WHAT YOU ARE ASKED TO DO:
Return each line of the records that contains the string "account". Letter case must match.

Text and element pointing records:
---

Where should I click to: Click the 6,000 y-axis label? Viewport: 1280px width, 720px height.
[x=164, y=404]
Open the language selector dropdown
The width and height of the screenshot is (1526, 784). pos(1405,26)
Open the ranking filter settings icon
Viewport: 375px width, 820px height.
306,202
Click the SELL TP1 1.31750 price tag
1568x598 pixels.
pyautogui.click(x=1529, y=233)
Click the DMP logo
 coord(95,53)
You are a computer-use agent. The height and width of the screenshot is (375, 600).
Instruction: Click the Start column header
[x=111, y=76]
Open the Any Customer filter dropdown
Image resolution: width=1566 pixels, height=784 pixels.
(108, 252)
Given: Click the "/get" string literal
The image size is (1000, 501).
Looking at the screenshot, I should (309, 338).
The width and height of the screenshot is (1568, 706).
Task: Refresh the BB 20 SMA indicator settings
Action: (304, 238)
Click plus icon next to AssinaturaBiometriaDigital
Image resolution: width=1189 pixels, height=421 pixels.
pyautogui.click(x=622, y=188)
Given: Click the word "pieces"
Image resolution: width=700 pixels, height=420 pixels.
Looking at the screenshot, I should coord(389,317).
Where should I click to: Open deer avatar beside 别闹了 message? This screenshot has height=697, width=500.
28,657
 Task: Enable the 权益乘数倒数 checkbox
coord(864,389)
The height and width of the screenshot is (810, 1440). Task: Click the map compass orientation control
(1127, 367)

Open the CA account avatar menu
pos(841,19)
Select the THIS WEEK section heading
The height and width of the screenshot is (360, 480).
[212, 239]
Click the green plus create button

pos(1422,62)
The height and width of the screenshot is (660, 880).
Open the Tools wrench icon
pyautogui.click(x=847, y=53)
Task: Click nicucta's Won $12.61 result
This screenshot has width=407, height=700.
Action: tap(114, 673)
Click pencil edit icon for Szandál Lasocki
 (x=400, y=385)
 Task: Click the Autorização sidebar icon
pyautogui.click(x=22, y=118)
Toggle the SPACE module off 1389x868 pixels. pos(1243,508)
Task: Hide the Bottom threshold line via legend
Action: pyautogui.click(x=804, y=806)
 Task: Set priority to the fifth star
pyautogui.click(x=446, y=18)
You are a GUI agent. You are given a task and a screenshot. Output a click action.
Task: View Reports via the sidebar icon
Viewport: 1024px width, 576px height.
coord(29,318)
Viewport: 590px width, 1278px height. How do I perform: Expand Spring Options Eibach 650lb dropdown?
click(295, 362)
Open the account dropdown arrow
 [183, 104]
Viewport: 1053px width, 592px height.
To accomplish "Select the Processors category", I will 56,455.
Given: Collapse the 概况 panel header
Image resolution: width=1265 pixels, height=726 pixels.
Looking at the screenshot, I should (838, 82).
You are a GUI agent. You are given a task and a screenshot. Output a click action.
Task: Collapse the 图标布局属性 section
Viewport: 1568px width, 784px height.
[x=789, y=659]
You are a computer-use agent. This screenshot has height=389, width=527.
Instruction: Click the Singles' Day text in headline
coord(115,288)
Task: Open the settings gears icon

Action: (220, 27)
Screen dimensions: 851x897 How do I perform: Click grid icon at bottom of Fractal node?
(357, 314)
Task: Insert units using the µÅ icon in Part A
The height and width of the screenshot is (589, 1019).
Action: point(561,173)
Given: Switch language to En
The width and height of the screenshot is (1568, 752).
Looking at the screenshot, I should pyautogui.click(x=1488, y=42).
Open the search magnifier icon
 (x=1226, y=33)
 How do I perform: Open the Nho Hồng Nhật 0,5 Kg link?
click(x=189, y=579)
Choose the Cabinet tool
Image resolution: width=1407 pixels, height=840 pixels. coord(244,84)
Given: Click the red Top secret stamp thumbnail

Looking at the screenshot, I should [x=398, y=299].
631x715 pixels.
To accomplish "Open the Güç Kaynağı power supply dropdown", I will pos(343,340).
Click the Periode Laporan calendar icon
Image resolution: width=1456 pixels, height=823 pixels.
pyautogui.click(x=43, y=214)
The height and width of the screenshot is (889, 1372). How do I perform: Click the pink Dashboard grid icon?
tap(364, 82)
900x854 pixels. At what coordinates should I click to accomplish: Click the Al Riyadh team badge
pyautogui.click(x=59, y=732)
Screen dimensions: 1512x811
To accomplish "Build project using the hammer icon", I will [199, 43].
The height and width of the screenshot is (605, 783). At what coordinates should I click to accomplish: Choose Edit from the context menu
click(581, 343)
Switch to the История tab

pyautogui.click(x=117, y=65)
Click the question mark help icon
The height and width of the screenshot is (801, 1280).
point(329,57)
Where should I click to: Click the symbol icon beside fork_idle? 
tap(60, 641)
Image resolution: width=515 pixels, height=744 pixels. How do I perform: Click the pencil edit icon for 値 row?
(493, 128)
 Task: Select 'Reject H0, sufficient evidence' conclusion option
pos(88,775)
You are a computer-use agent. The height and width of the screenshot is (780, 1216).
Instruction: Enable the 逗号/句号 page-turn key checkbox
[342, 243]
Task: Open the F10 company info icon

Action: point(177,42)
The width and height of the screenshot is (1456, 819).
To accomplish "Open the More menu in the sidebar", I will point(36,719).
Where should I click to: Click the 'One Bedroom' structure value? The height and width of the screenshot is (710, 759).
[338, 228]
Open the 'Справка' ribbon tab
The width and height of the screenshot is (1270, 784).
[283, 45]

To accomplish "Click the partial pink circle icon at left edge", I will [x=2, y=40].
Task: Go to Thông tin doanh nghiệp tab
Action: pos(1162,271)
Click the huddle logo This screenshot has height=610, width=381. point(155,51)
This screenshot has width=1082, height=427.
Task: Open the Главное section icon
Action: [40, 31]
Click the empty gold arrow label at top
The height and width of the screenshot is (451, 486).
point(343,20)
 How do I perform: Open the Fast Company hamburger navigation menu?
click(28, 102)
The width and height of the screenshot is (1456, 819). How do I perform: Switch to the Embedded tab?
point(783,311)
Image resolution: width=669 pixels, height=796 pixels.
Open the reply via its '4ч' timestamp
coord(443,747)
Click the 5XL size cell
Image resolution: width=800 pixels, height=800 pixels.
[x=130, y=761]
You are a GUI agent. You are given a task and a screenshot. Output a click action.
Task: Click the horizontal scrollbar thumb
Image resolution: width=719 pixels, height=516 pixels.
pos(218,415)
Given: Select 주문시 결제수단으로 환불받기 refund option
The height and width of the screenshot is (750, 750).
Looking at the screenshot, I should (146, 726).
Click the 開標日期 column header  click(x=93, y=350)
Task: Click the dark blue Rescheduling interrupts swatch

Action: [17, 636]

---

IN RESPONSE:
Open the CA account avatar menu
Open the account dropdown arrow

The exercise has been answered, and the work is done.